►

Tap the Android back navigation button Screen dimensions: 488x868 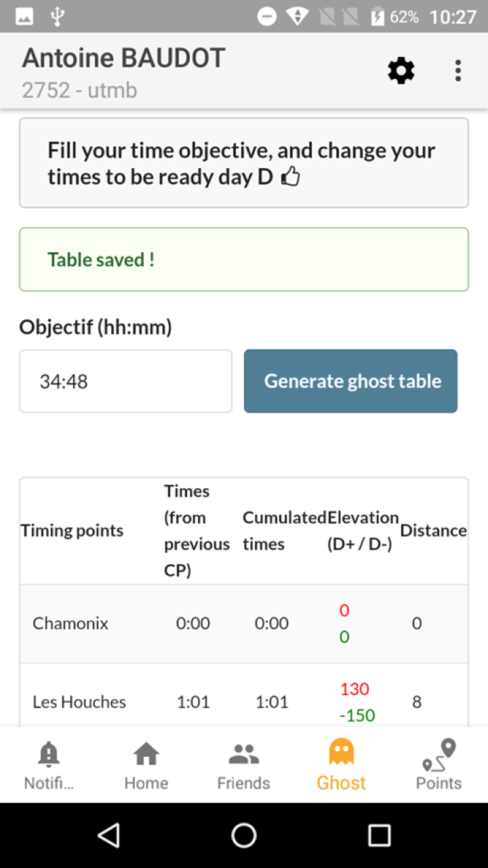coord(109,835)
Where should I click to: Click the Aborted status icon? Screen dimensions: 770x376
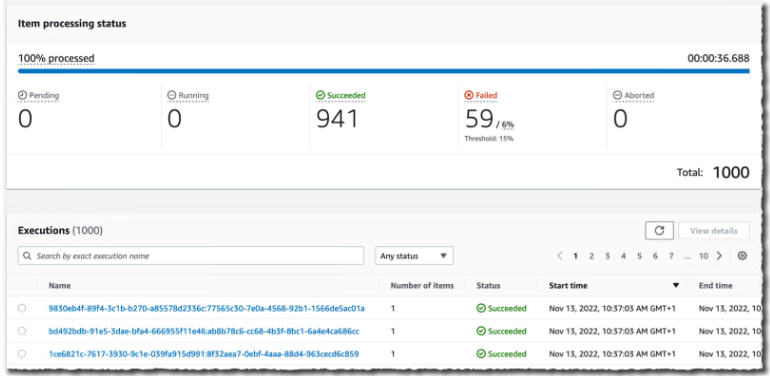point(617,95)

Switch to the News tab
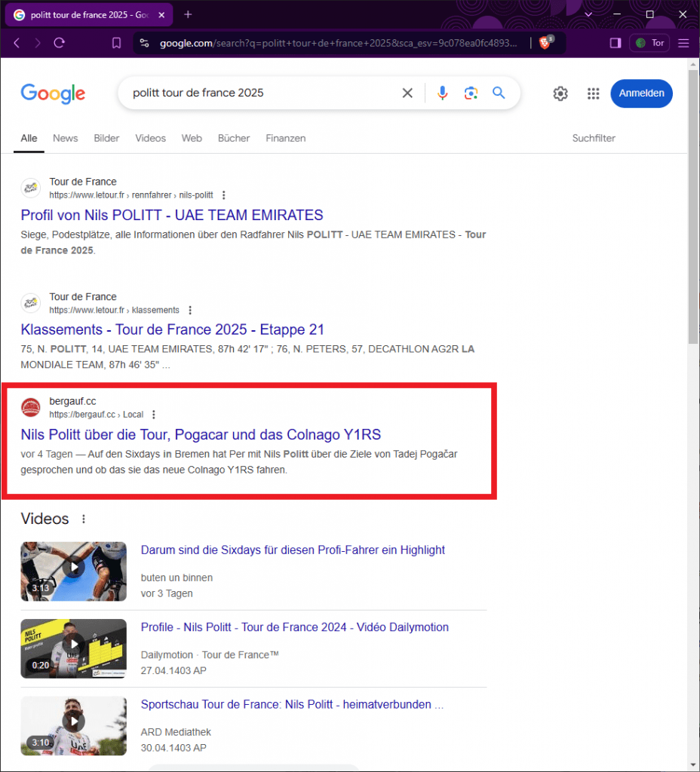(x=65, y=138)
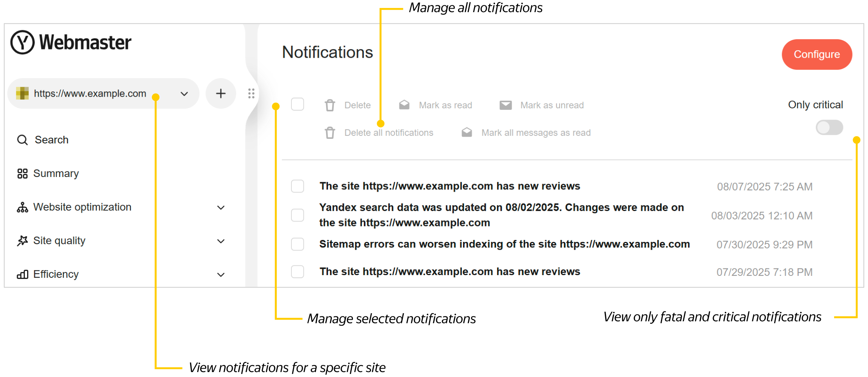Click the plus icon to add site
The image size is (868, 377).
coord(221,94)
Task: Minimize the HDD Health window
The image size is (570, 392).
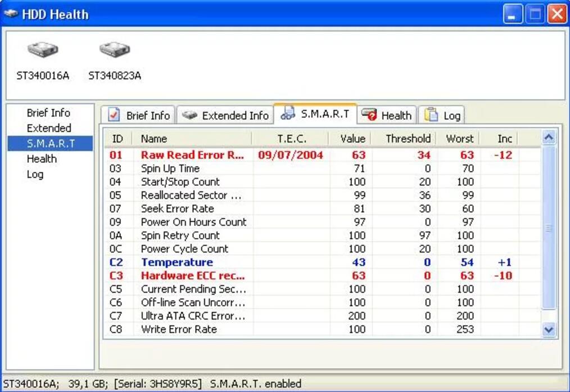Action: point(512,14)
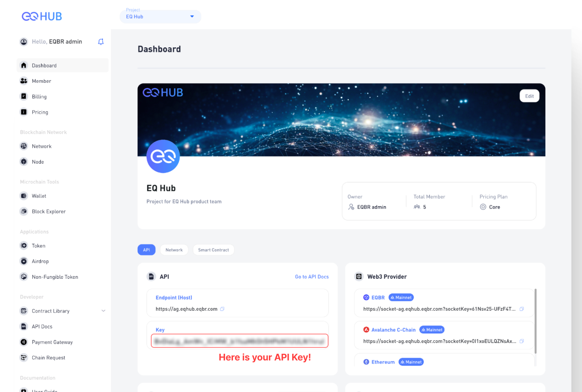Open the Project selector dropdown
582x392 pixels.
(160, 17)
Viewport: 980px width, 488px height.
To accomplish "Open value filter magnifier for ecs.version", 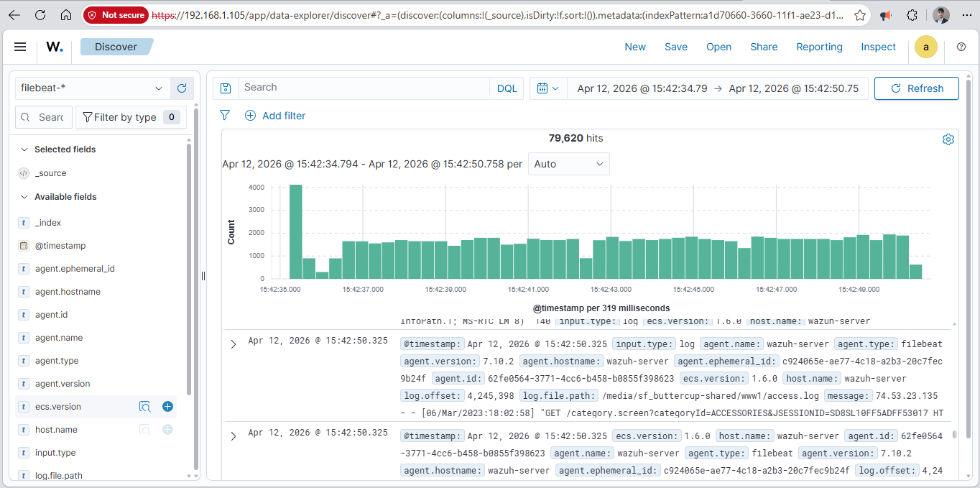I will (145, 406).
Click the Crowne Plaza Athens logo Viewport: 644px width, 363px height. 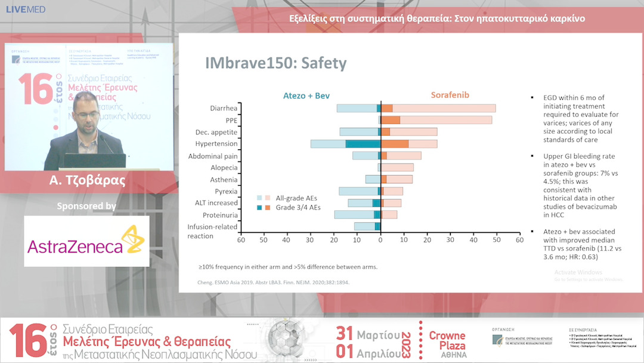point(448,344)
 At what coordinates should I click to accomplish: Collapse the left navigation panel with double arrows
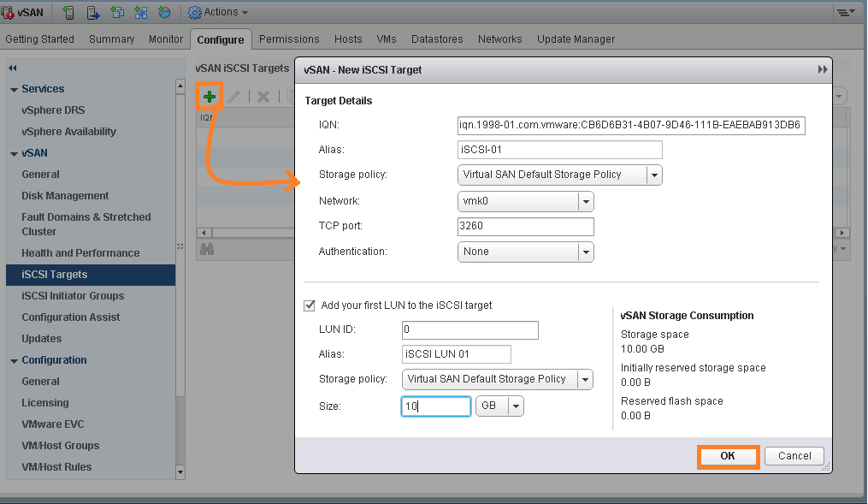12,67
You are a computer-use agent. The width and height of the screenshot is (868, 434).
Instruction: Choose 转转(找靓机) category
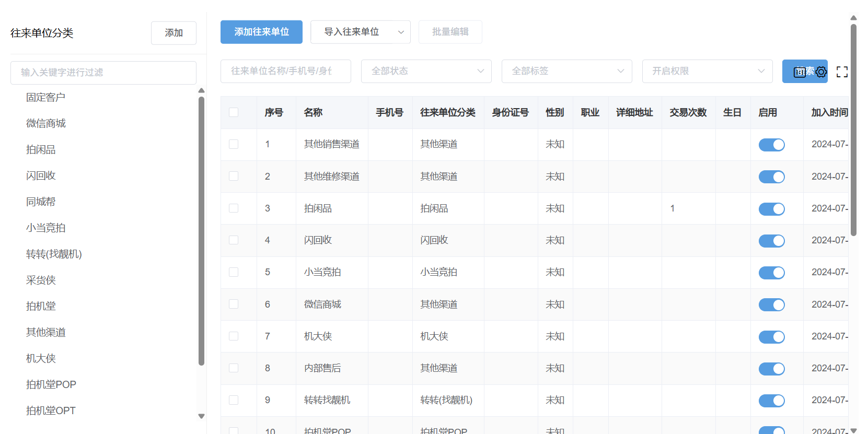(x=54, y=254)
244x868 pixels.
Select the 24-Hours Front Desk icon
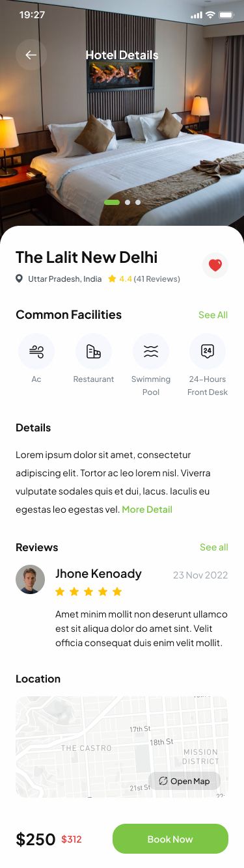click(208, 351)
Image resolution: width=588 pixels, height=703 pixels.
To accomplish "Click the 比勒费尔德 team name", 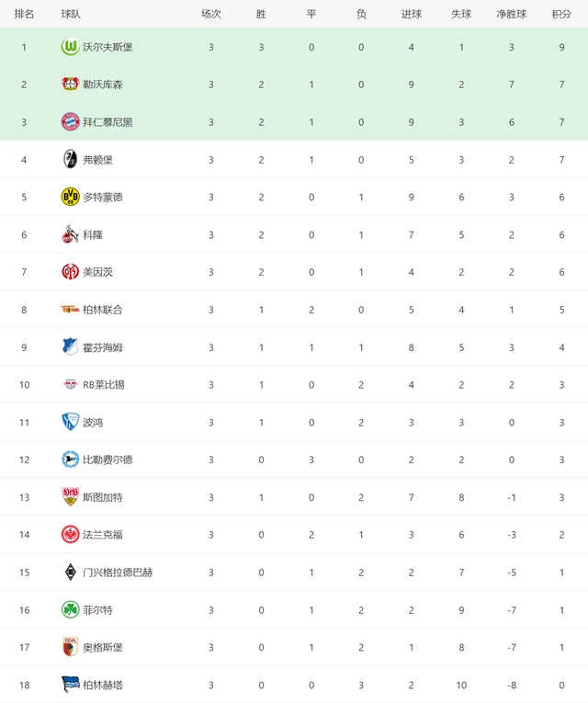I will pyautogui.click(x=107, y=459).
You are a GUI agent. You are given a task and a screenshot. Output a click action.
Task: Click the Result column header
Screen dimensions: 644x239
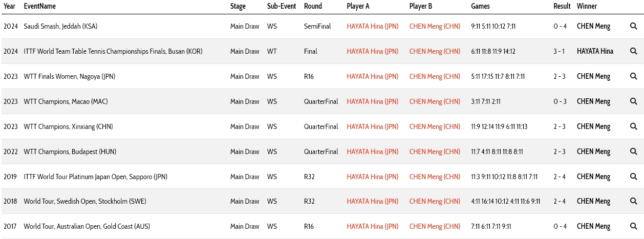pyautogui.click(x=562, y=6)
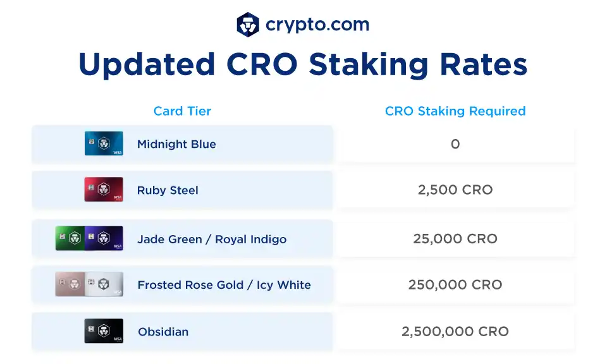Viewport: 607px width, 364px height.
Task: Click the black Obsidian card image
Action: (x=104, y=331)
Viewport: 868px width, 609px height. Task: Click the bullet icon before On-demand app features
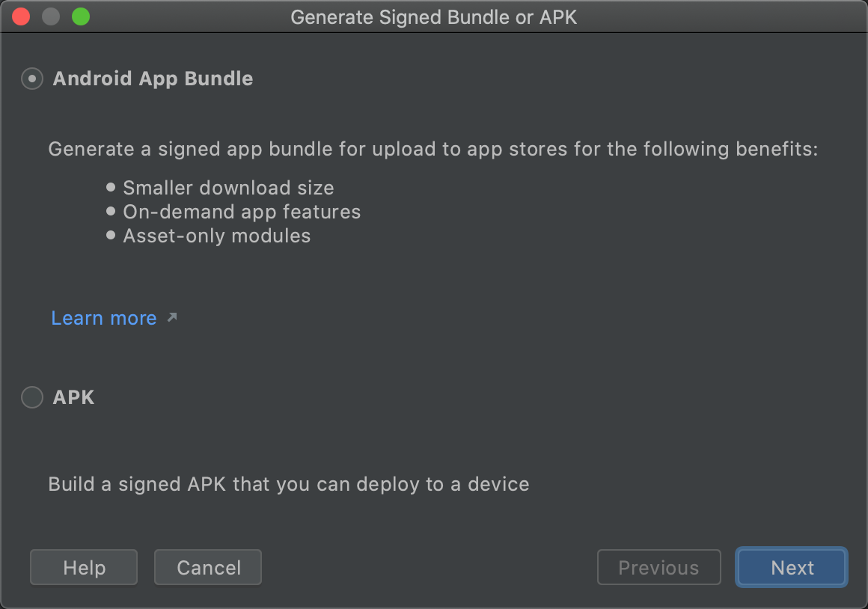point(111,211)
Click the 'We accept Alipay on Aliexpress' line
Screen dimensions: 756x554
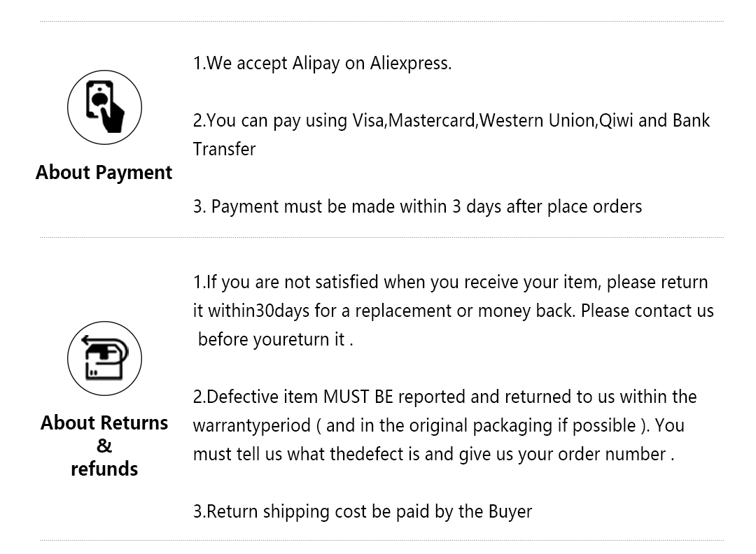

◄

**Exercise brief**
Return all lines in the data that include the word "screenshot".

**Solved exercise**
You are a computer-use agent. The width and height of the screenshot is (868, 434).
You are a GUI agent. You are given a task and a screenshot. Output a click action.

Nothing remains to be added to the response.